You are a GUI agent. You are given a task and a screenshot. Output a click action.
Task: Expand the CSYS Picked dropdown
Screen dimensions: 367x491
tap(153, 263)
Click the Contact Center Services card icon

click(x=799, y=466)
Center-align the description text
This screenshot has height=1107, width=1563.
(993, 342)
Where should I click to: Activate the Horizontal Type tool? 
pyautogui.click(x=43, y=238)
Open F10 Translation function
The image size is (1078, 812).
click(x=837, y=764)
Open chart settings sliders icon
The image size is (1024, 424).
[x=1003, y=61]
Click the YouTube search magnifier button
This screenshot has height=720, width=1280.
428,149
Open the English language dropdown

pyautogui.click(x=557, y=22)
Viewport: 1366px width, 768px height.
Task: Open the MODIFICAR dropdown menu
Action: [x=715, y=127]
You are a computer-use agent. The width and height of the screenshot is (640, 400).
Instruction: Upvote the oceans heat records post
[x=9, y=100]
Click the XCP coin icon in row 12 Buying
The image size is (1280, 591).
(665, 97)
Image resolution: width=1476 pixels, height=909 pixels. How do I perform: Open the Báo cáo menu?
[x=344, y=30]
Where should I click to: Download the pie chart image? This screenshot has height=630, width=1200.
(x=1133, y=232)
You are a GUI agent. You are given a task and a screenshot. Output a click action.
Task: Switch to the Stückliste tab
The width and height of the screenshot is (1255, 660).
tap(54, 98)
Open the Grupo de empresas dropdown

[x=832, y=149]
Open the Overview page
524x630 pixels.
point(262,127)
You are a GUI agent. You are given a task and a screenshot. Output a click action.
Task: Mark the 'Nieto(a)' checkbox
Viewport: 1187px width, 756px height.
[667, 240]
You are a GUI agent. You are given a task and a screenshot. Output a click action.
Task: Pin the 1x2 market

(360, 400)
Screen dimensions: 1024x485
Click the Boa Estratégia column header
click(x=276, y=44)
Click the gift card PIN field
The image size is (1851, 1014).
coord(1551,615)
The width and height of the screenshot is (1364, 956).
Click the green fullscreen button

· · ·

PROBLEM DETAILS: Output the material above, all of it, exactly.

SOLUTION FOR THIS PROBLEM:
You are a GUI agent. You are given a task and a screenshot. Output a click action.
Task: Expand the CSYS Picked dropdown
Screen dimensions: 367x491
tap(153, 263)
Click the Contact Center Services card icon

click(x=799, y=466)
Center-align the description text
This screenshot has height=1107, width=1563.
(993, 342)
Where should I click to: Activate the Horizontal Type tool? 
pyautogui.click(x=43, y=238)
Open F10 Translation function
The image size is (1078, 812).
click(x=837, y=764)
Open chart settings sliders icon
The image size is (1024, 424).
[x=1003, y=61]
Click the YouTube search magnifier button
This screenshot has height=720, width=1280.
428,149
Open the English language dropdown

pyautogui.click(x=557, y=22)
Viewport: 1366px width, 768px height.
Task: Open the MODIFICAR dropdown menu
Action: [x=715, y=127]
You are a computer-use agent. The width and height of the screenshot is (640, 400).
Instruction: Upvote the oceans heat records post
[x=9, y=100]
Click the XCP coin icon in row 12 Buying
The image size is (1280, 591).
(665, 97)
Image resolution: width=1476 pixels, height=909 pixels. How do I perform: Open the Báo cáo menu?
[x=344, y=30]
Where should I click to: Download the pie chart image? This screenshot has height=630, width=1200.
(x=1133, y=232)
You are a GUI agent. You are given a task and a screenshot. Output a click action.
Task: Switch to the Stückliste tab
The width and height of the screenshot is (1255, 660).
tap(54, 98)
Open the Grupo de empresas dropdown

[x=832, y=149]
Open the Overview page
524x630 pixels.
point(262,127)
You are a GUI agent. You are given a task and a screenshot. Output a click action.
Task: Mark the 'Nieto(a)' checkbox
Viewport: 1187px width, 756px height.
[667, 240]
You are a GUI agent. You are given a task and a screenshot. Output a click action.
Task: Pin the 1x2 market

(360, 400)
Screen dimensions: 1024x485
Click the Boa Estratégia column header
click(x=276, y=44)
Click the gift card PIN field
The image size is (1851, 1014).
coord(1551,615)
The width and height of the screenshot is (1364, 956).
Click the green fullscreen button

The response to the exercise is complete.